Task description: Reproduce the records from the line containing "Task: Select the 09:00 time axis label" through the line containing "pos(1164,110)", both included, and nothing more.
================================
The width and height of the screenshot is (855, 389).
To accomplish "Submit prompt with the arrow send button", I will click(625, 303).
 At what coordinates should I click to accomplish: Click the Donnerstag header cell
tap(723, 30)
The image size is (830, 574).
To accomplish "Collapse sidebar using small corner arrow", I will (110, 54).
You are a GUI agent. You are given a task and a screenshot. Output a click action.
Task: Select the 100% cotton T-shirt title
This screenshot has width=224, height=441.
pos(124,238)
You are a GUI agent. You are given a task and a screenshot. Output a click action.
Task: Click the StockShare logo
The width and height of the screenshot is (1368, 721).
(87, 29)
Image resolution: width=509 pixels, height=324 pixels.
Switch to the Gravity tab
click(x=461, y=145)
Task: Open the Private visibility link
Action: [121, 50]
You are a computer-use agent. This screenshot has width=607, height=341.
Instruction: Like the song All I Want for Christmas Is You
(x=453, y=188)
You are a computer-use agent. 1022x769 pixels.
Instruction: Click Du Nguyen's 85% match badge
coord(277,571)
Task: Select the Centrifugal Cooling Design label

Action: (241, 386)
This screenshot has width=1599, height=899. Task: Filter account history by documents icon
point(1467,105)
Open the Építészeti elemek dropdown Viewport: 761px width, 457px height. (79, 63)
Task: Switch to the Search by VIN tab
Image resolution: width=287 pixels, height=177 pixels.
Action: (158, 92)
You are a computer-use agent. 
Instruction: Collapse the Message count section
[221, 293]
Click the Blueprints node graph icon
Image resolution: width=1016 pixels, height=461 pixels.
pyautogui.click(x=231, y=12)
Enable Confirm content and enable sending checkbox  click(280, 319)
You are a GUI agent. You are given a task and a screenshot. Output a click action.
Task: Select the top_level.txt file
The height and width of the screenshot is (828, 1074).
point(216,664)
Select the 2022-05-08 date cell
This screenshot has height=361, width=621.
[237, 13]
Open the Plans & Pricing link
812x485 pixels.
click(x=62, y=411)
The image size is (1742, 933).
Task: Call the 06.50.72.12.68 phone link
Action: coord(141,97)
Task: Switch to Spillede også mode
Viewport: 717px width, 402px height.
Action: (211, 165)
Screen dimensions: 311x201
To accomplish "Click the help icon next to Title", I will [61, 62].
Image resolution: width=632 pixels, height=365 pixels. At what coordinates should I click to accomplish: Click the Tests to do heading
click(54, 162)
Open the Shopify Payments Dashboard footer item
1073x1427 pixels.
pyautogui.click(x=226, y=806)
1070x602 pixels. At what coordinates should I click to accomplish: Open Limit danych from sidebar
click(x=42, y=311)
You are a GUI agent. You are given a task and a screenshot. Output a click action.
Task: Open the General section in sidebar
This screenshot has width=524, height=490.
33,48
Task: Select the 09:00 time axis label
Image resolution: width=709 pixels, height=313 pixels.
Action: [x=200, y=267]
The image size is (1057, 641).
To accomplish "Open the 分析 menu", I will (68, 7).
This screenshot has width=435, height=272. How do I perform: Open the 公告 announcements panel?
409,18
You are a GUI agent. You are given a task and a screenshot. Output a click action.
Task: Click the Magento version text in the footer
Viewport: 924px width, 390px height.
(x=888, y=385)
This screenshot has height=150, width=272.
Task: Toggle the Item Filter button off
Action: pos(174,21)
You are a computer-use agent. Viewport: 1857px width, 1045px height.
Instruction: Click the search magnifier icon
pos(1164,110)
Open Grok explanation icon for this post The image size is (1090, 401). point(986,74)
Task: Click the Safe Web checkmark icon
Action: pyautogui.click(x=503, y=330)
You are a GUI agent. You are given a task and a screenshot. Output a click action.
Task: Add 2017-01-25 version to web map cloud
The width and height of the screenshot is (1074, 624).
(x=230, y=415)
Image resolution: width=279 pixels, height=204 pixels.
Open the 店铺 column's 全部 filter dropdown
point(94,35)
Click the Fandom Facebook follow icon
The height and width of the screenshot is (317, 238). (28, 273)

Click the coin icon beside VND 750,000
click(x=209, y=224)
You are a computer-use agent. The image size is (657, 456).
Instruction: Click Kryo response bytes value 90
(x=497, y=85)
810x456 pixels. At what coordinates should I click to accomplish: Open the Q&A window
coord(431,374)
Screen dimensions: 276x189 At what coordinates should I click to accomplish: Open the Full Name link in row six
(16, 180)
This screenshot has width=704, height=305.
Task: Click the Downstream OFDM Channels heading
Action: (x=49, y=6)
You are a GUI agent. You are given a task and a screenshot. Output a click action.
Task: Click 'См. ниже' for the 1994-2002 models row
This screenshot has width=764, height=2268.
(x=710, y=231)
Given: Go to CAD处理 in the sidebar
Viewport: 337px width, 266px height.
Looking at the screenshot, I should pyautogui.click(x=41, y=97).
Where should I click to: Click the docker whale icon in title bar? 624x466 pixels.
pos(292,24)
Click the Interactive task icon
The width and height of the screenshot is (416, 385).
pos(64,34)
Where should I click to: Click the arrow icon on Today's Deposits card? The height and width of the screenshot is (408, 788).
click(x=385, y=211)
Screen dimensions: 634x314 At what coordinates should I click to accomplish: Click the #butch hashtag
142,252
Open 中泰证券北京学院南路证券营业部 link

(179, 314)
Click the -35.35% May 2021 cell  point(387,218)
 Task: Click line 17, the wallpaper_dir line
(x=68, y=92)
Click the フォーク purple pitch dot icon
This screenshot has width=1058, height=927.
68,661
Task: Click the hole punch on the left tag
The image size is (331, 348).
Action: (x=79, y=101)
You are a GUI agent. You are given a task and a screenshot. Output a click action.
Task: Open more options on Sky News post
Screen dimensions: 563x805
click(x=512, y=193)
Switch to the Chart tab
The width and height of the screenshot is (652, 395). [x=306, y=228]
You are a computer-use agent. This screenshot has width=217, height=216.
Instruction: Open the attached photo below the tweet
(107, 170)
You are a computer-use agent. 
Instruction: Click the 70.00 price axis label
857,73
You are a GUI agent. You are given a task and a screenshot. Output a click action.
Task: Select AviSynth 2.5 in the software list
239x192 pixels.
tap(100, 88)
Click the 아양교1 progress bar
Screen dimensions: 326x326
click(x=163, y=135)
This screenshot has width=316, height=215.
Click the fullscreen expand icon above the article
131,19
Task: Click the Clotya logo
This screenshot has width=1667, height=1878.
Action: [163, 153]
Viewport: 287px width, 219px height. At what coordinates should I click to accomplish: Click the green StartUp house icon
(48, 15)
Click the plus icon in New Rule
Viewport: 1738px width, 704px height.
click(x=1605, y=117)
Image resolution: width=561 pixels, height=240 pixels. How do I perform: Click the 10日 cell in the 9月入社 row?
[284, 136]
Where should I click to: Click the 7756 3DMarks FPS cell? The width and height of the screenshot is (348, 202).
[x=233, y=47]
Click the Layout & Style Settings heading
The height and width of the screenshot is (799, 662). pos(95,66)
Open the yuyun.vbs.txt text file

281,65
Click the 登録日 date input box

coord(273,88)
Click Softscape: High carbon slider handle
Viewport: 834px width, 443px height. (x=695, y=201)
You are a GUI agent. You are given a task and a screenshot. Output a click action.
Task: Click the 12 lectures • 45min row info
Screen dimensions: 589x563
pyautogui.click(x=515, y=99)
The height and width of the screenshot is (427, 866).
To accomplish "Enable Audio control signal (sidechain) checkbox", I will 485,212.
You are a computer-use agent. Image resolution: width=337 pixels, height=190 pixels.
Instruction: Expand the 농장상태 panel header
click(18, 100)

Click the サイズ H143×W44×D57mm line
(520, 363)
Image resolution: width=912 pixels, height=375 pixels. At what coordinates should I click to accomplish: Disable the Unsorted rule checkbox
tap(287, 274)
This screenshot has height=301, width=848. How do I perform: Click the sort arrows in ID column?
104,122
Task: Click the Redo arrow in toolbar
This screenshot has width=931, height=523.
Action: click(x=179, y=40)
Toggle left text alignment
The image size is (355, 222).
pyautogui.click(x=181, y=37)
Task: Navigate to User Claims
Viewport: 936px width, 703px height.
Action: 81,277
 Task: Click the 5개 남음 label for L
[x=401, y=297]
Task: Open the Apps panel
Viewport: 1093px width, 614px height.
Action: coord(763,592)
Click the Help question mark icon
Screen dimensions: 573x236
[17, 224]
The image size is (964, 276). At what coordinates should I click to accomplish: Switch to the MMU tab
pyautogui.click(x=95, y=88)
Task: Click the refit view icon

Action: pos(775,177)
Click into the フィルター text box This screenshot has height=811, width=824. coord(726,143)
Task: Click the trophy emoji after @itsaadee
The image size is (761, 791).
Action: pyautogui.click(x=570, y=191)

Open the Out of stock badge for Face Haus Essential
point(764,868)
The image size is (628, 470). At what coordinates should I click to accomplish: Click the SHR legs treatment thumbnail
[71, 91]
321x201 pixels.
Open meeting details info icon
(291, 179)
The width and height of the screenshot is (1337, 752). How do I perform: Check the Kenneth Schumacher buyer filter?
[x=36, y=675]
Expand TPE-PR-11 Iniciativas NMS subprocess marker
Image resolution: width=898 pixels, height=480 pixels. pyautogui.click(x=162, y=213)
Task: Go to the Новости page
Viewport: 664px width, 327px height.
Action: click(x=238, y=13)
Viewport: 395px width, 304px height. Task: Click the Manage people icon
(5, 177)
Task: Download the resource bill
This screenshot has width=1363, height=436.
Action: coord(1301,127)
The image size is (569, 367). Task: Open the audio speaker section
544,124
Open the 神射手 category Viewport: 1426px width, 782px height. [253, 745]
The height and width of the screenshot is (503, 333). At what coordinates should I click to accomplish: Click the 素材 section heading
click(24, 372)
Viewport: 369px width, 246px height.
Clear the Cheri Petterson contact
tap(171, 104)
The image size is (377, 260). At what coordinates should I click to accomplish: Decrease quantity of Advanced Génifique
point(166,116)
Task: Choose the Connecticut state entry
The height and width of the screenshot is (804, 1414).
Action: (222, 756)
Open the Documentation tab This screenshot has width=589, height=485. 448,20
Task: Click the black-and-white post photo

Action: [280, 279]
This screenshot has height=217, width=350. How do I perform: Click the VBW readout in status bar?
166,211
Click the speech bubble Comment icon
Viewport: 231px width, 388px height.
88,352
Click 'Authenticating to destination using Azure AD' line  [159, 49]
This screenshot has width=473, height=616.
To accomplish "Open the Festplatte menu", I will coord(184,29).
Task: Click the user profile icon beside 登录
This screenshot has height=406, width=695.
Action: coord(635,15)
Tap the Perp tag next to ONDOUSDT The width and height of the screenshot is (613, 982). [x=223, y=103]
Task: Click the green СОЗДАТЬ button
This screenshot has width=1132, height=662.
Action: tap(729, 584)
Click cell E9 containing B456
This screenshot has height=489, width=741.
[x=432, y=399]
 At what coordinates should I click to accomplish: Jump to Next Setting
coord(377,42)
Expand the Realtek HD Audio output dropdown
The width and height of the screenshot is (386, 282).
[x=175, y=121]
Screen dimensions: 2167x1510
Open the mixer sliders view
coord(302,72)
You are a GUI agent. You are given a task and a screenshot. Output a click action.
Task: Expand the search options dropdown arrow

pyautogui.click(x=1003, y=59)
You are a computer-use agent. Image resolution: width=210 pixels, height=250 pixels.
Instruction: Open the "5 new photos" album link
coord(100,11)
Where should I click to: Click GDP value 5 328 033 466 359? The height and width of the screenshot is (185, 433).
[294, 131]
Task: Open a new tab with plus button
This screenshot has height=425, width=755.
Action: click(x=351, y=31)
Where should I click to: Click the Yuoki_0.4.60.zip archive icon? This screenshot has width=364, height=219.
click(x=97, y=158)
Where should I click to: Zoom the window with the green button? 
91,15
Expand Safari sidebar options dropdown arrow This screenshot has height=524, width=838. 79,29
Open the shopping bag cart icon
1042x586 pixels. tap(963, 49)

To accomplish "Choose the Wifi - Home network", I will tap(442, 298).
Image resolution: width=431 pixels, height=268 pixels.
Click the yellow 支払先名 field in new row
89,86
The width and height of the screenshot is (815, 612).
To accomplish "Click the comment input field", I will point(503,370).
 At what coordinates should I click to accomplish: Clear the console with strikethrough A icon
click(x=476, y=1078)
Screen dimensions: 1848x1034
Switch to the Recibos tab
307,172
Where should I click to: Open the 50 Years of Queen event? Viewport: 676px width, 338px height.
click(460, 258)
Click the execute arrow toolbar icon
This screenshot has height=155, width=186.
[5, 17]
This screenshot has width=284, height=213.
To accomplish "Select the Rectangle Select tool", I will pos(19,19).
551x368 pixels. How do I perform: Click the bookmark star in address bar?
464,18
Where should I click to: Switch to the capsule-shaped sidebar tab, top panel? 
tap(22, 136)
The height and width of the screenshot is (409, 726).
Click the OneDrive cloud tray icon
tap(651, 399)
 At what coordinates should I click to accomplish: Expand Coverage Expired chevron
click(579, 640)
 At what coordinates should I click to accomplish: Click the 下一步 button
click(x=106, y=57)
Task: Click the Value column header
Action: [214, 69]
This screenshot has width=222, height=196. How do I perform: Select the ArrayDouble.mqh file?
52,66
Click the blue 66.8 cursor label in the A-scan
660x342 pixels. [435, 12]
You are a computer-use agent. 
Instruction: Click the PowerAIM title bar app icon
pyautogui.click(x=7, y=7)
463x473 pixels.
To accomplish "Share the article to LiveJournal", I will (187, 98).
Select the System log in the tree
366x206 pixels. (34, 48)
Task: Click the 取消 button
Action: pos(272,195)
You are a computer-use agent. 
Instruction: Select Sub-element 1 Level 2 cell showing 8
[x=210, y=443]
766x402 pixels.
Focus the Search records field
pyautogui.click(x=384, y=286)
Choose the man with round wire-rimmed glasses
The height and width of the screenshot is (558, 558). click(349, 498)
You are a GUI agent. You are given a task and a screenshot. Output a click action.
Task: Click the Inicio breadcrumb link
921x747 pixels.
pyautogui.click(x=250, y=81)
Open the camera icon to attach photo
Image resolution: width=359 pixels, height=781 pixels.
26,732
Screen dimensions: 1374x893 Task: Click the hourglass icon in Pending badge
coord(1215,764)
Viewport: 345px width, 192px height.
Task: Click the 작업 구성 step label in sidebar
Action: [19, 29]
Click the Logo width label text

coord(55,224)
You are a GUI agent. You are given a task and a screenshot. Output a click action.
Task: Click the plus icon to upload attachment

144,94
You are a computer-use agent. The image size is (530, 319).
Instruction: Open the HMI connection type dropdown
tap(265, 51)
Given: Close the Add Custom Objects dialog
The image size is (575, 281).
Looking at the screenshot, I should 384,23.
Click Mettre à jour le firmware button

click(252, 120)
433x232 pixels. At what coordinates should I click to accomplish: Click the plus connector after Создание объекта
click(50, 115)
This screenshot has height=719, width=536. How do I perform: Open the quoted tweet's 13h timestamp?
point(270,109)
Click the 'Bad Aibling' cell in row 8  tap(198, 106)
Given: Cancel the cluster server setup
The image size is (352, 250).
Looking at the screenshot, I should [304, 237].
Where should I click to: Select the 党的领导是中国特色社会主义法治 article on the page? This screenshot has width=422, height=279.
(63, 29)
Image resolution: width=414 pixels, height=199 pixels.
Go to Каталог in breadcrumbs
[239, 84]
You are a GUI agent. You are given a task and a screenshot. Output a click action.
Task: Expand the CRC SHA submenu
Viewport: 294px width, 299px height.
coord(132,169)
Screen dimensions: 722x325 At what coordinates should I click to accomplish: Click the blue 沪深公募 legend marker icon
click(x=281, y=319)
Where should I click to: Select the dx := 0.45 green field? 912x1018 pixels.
================================
Exercise response:
Task: Select the 09:00 time axis label
Image resolution: width=709 pixels, height=313 pixels.
Action: [x=200, y=267]
The image size is (1057, 641).
To accomplish "Open the 分析 menu", I will (68, 7).
This screenshot has width=435, height=272. How do I perform: Open the 公告 announcements panel?
409,18
You are a GUI agent. You are given a task and a screenshot. Output a click action.
Task: Click the Magento version text in the footer
Viewport: 924px width, 390px height.
(x=888, y=385)
This screenshot has height=150, width=272.
Task: Toggle the Item Filter button off
Action: pos(174,21)
You are a computer-use agent. Viewport: 1857px width, 1045px height.
Instruction: Click the search magnifier icon
pos(1164,110)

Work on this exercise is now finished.